Os desafios, obstáculos e preconceitos enfrentados pelas juízas ao longo da carreira, as conquistas alcançadas no decorrer dos anos e a crescente presença feminina no Poder Judiciário foram abordados na roda de conversa “Mulheres na Magistratura”, promovida pela AMAERJ na noite desta quinta-feira (21). A presidente da Associação, juíza Eunice Haddad, recebeu as desembargadoras Leila Mariano, Letícia Sardas e Ana Maria Pereira no auditório da instituição.
Também participaram os organizadores do encontro, desembargador Wagner Cinelli, diretor Cultural da Associação e presidente dos Comitês de Promoção da Igualdade de Gênero e de Prevenção e Enfrentamento dos Assédios Moral e Sexual e da Discriminação do TJ-RJ (COGEN-1º Grau e COGEN-2º Grau), e juíza Rosana Albuquerque, diretora Social e de Comunicação da AMAERJ.

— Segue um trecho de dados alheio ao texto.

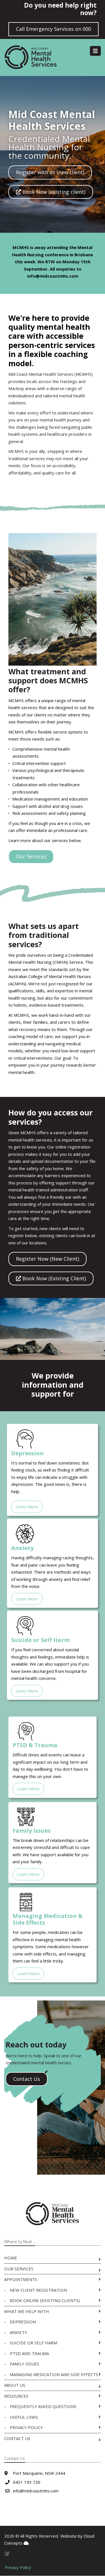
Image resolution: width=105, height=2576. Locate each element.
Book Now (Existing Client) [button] (53, 1278)
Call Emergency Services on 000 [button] (53, 29)
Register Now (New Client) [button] (47, 1258)
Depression (23, 2321)
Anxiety (18, 2332)
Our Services (18, 2268)
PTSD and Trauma (29, 2353)
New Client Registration (38, 2290)
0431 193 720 (26, 2482)
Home (10, 2258)
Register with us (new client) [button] (50, 172)
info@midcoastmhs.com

A desembargadora Leila Mariano foi a primeira mulher a ser eleita presidente do Tribunal de Justiça do Rio de Janeiro (TJ-RJ), em 2013. No mesmo ano, também de forma inovadora, a desembargadora Letícia Sardas presidiu o Tribunal Regional Eleitoral (TRE-RJ). Atualmente, a desembargadora Ana Maria Pereira preside a 17ª Câmara de Direito Privado do TJ.
A presidente Eunice Haddad ressaltou o pioneirismo das desembargadoras, que abriram portas e foram fundamentais para o ingresso de centenas de juízas nas últimas décadas. “O Tribunal do Rio tem a maior representatividade feminina do Brasil na Justiça Estadual. Se hoje podemos nos orgulhar deste fato, isso se deve a todas as colegas que romperam barreiras anos atrás. E as senhoras fazem parte dessa história”, afirmou.
“As três carreiras são brilhantes, com trabalhos de destaque, deixando ainda mais claro que a mulher sabe conciliar, com extrema habilidade e sucesso, todas as múltiplas funções que se propõe a cumprir. Muito obrigada por tudo o que fizeram e representam para essa Magistratura cada vez mais diversa e equilibrada”, disse a presidente da AMAERJ.
Integrante da turma do 1º Concurso do TJ-RJ, há 45 anos, a desembargadora Leila Mariano contou que havia muita discriminação com as mulheres. Em vídeo exibido no encontro, produzido pela campanha “Quem sente na pele”, dos COGENs, a magistrada lembrou histórias da época.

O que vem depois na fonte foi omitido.